DEMOCRATS CALL IT A WIN
Some 209 Democrats supported the bill, far more than the 126 Republicans who did so, and Democrats described the result as a win.
“Extreme MAGA Republicans have lost, the American people have won,” top House Democrat Hakeem Jeffries told reporters ahead of the vote, referring to the “Make America Great Again” slogan used by former President Donald Trump and many hardline Republicans.
Democratic Representative Don Beyer said: “I am relieved that Speaker McCarthy folded and finally allowed a bipartisan vote at the 11th hour on legislation to stop Republicans’ rush to a disastrous shutdown.”
McCarthy’s shift won the support of top Senate Republican Mitch McConnell, who had backed a similar measure that was moving through the Senate with broad bipartisan support, even though the House version dropped aid for Ukraine.
Democratic Senator Michael Bennett held the bill up for several hours trying to negotiate a deal for further Ukraine aid.
“While I would have preferred to pass a bill now with additional assistance for Ukraine, which has bipartisan support in both the House and Senate, it is easier to help Ukraine with the government open than if it were closed,” Democratic Senator Chris Van Hollen said in a statement.
McCarthy dismissed concerns that hardline Republicans could try to oust him as leader.

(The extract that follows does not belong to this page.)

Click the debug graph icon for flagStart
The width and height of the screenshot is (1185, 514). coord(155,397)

“I want to be the adult in the room, go ahead and try,” McCarthy told reporters. “And you know what? If I have to risk my job for standing up for the American public, I will do that.”

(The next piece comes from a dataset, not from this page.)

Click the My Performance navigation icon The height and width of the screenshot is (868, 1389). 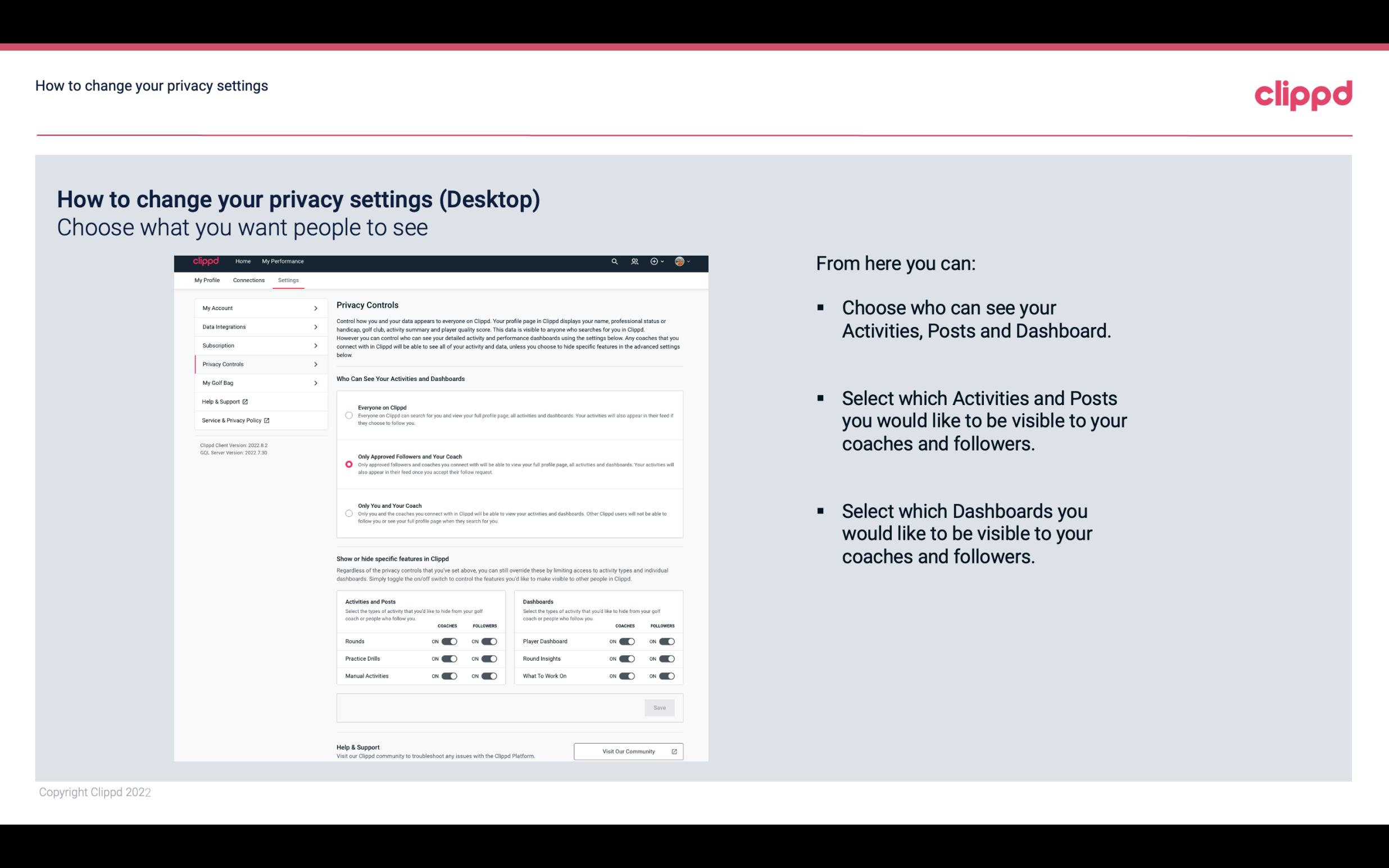283,261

He said that House Republicans would push ahead with plans to pass more funding bills that would cut spending and include other conservative priorities, such as tighter border controls.
The standoff comes just months after Congress brought the federal government to the brink of defaulting on its $31.4 trillion debt. The drama has raised worries on Wall Street, where the Moody’s (NYSE:) ratings agency has warned it could damage U.S. creditworthiness.

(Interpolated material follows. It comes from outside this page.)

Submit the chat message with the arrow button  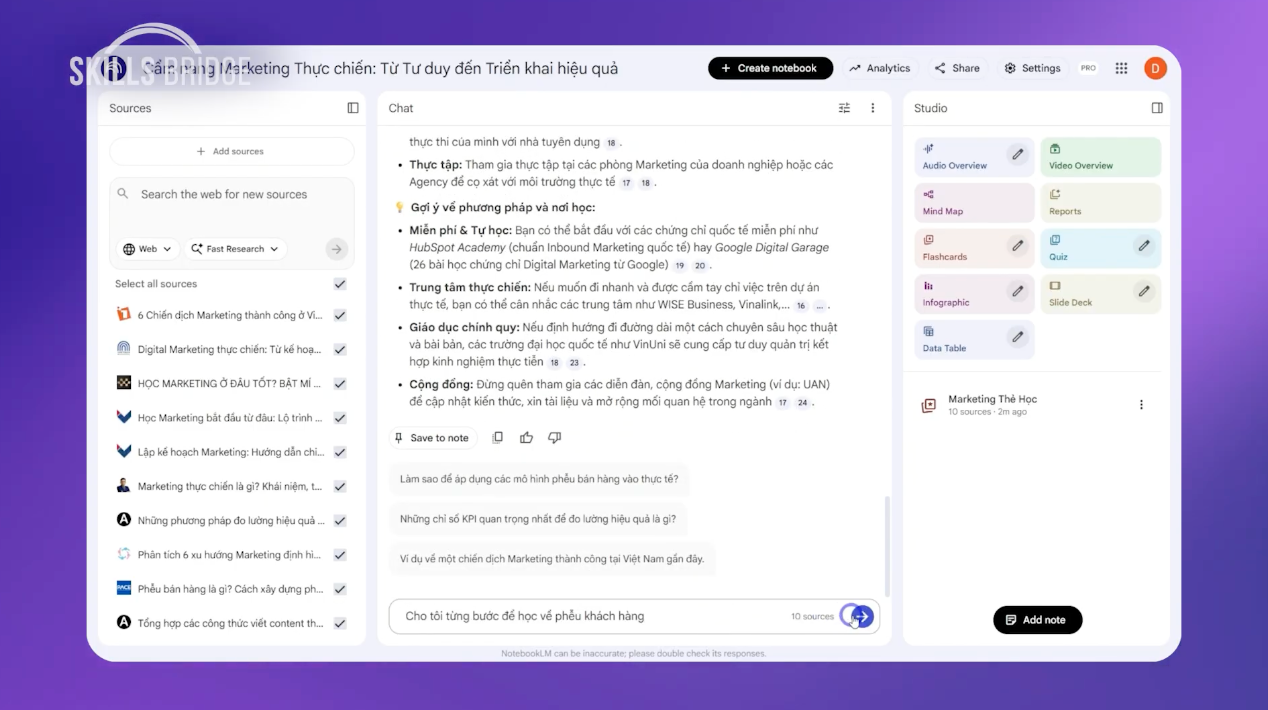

Congress typically passes stopgap spending bills to buy more time to negotiate the detailed legislation that sets funding for federal programs.
This year, a group of Republicans has blocked action in the House as they have pressed to tighten immigration and cut spending below levels agreed to in the debt-ceiling standoff in the spring.
The McCarthy-Biden deal that avoided default set a limit of $1.59 trillion in discretionary spending in fiscal 2024. House Republicans are demanding a further $120 billion in cuts.
The funding fight focuses on a relatively small slice of the $6.4 trillion U.S. budget for this fiscal year. Lawmakers are not considering cuts to popular benefit programs such as Social Security and Medicare.
“We should never have been in this position in the first place. Just a few months ago, Speaker McCarthy and I reached a budget agreement to avoid precisely this type of manufactured crisis,” Biden said in a statement after the vote. “House Republicans tried to walk away from that deal by demanding drastic cuts that would have been devastating for millions of Americans. They failed.”